The new laws are contained in one single “omnibus” bill. It will cover topics including cross-border health services with Northern Ireland, supports for vulnerable businesses, and the supply of electricity, among other things.
The lower house of the Irish parliament is scheduled to sit later than usual for three nights to make sure that it has enough time to consider the legislation. The 70-page bill must go through 11 stages before the Brexit due date. It was prepared by nine government departments.
The “landmark” bill is set to amend 15 other pieces of legislation. It will also provide solutions for the welfare recipients of Ireland who are currently living in the United Kingdom, as well as the Irish employees of British firms that enter insolvency proceedings.
The process in Ireland starts as Theresa May, the Prime Minister of the United Kingdom, said on Tuesday that she would be proposing two votes in the House of Commons — on avoiding a no-deal scenario or delaying Brexit — if the MPs turn down her Brexit deal next month.
Talking after the publication of the bill last week, Simon Coveney, the Irish foreign minister, said that a disorderly Brexit would be a “lose, lose, lose” situation for the United Kingdom, the European Union, and Ireland.
Coveney stated: “We cannot offset all the damage it will do, but we are doing everything we can.
Last week, the foreign minister said that the vulnerable beef industry of Ireland would get “substantial amounts of money” in the event of a no-deal Brexit.

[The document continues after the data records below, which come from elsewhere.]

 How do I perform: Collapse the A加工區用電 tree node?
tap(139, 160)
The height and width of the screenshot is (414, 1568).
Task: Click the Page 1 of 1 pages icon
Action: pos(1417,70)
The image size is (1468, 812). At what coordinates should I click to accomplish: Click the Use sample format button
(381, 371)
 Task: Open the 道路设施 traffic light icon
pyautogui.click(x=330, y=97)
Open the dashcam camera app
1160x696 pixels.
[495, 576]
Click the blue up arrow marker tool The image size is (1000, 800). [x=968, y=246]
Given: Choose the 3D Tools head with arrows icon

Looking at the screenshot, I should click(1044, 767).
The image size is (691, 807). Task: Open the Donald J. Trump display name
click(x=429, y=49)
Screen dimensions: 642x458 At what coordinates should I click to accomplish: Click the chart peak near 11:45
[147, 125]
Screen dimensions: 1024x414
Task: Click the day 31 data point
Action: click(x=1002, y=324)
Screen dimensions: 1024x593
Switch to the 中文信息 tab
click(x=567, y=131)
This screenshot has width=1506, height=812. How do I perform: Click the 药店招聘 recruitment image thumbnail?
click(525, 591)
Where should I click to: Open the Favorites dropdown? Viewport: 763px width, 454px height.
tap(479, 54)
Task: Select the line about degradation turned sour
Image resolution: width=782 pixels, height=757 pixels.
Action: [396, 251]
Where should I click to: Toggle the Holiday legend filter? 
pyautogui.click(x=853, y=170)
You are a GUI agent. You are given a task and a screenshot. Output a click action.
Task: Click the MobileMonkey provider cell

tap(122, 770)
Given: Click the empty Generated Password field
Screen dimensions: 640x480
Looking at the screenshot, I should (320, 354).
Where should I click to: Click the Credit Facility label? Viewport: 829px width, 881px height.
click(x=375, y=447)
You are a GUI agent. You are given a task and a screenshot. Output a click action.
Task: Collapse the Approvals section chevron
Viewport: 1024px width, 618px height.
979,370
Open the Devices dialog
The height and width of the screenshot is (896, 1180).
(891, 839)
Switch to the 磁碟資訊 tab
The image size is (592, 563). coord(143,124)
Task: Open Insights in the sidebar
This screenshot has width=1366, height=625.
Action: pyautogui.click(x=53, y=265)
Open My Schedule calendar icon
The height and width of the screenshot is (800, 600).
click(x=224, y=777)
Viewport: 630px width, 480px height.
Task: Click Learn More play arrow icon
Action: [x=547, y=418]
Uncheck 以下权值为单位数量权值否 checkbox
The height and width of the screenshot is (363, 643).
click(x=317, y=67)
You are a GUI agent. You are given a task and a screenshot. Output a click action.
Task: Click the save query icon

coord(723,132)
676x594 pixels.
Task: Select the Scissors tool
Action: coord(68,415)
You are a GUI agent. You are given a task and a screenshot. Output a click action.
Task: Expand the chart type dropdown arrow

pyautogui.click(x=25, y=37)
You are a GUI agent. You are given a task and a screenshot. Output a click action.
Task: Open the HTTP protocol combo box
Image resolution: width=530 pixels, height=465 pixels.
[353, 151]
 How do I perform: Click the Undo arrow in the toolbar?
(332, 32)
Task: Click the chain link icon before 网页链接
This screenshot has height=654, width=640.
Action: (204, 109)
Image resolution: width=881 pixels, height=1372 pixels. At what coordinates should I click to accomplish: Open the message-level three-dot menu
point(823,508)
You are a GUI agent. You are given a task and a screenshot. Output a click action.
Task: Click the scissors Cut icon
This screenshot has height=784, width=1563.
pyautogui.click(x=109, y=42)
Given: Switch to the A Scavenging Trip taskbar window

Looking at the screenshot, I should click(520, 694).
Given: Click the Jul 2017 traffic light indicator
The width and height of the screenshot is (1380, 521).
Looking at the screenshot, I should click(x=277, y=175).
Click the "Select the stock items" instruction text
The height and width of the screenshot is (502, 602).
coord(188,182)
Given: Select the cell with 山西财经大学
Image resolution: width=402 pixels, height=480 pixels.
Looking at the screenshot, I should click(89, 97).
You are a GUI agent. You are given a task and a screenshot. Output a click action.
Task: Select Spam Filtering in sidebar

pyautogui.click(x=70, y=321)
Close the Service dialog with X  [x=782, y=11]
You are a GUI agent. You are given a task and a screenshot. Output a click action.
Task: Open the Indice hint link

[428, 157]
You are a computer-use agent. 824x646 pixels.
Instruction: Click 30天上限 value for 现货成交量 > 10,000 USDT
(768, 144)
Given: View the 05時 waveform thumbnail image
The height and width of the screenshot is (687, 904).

Coveney stated: “If it comes to it, this government will not be found wanting to support and work with this sector, should a no-deal Brexit materialise.”
The legislative process for this bill is regarded as an example of cross-party cooperation in Ireland. The opposition parties of the country have been almost entirely supportive of the Brexit negotiating position of the government.
Last December, Fianna Fáil, which props up the minority government of Irish Prime Minister Leo Varadkar in parliament, agreed to extend its supply-and-confidence deal until after the Brexit process had been completed.